The problem, I didn't have a unit test set up correctly.

Here's the scenario.  There are fields in the database that are used for tracking who the last person to update a record is and when that happened.  These fields do not get passed to the front end to prevent someone from using them.

When I save I cannot just insert/update the data from the front end I have to transfer that information into an object that includes the extra fields from the database.

But I only want to deal with that if the record has changed, so I use code that looks like this.

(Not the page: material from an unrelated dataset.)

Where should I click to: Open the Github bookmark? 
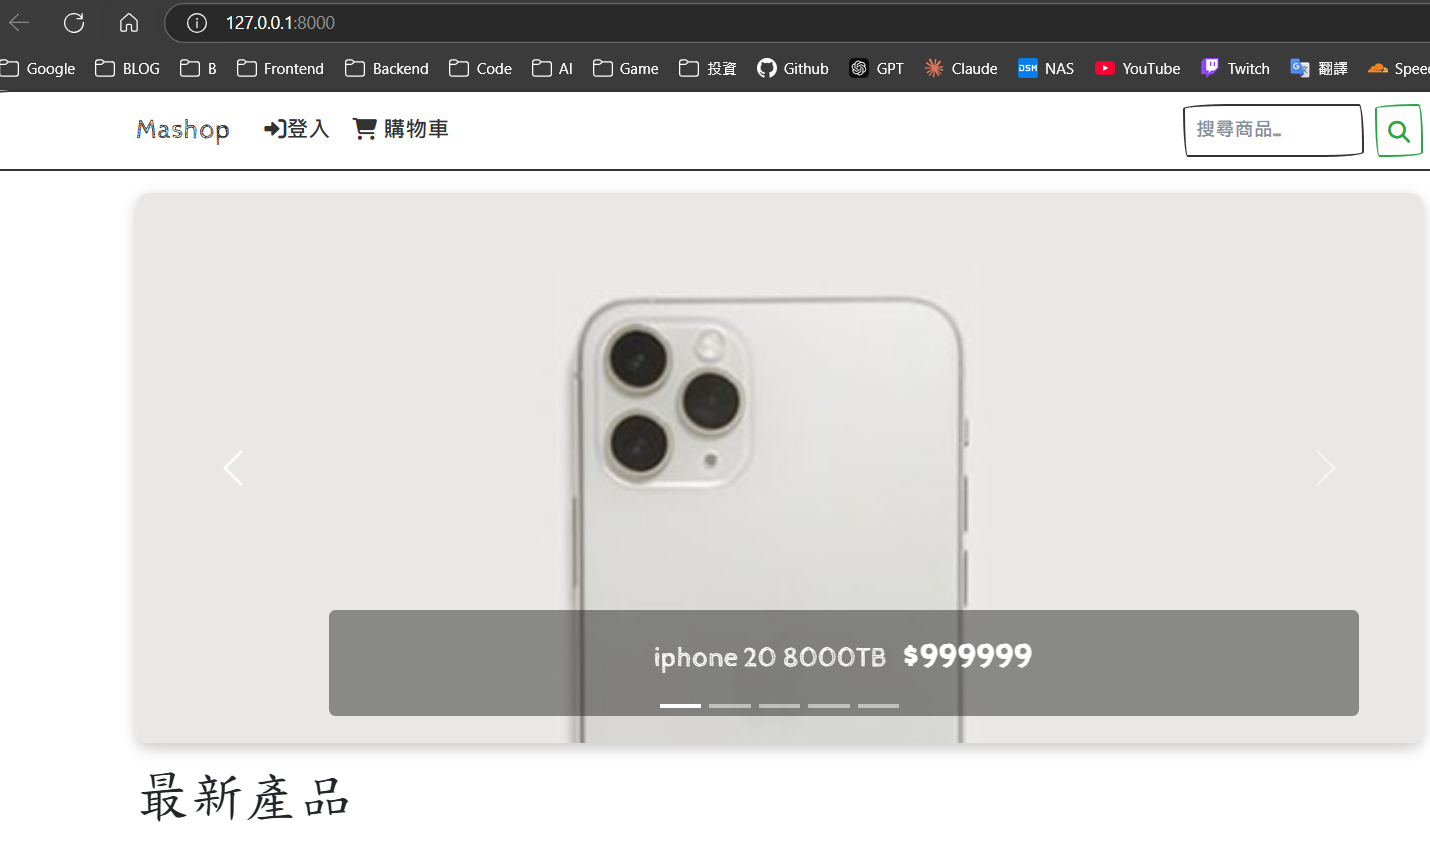[x=792, y=68]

public ViewRecord save(ViewRecord viewRecord) {
  ViewRecord savedRecord = null;
  DBRecord existingRecord = db.getRecord(viewRecord.getId());
  if( recordChanged(viewRecord, existingRecord) ) {
    DBRecord saveRecord = buildRecord(viewRecord, existingRecord);
    DBRecord record = db.saveRecord(saveRecord);
    savedRecord = new ViewRecord(record);
  } else {
    savedRecord = viewRecord;  // did not save, but it didn't need to.
  }
  return savedRecord;
}

Basically every business object in my project does this exact same thing at save time.   The problem I ran into was with recordChanged();

It's code is this
private boolean recordChanged(ViewRecord viewRecord, DBRecord existingRecord) {
  if( existingRecord == null || !viewRecord.equals(new ViewRecord(existingRecord)) ) {
    return true;
  else
    return false;
}

Missing the ! on the equals means that a save will only happen if it is a new record or if nothing has changed.  Effectively turning the object into a write once object.

Code coverage tools may not catch this either.   There is nothing wrong with this code other than it doesn't do what I want.   I even had a unit test that had no changes and made sure that everything was being called to act as if it were saved.  

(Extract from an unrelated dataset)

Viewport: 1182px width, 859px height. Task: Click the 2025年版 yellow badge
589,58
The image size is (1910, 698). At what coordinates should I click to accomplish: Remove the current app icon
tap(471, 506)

Unit tests are great, but be sure that you don't use copy and paste when setting them up.   Stop and think about each thing that you want to happen given a scenario, then make sure that you configure the mocks to expect only the calls that you want to have happen.  When you do that, the unit tests will help you catch quirks like a single missing !.

Wednesday, May 26, 2010

Omar Vizquel mulls retirement after season - MLB - SI.com

Omar Vizquel mulls retirement after season - MLB - SI.com

As a Sox fan, I wish he would have mulled over retirment before the season. During the season won't bother me either. Heck the sooner the better. Omar, I hated you when you played for the Indians and beat us in the 90s, but not quite as much as I hate you now that you suck and play for us.

Tuesday, May 25, 2010

Test, Test, Test

Lately my driving force has been more, easier, unit tests.  I want to get my code tested with as little duplicate code as possible and make both my unit tests and actual code easier to read and use.

I will be posting some tips from things that I've been learning soon.

Tuesday, February 23, 2010

Quote

Hope is not enough to deliver a successful project.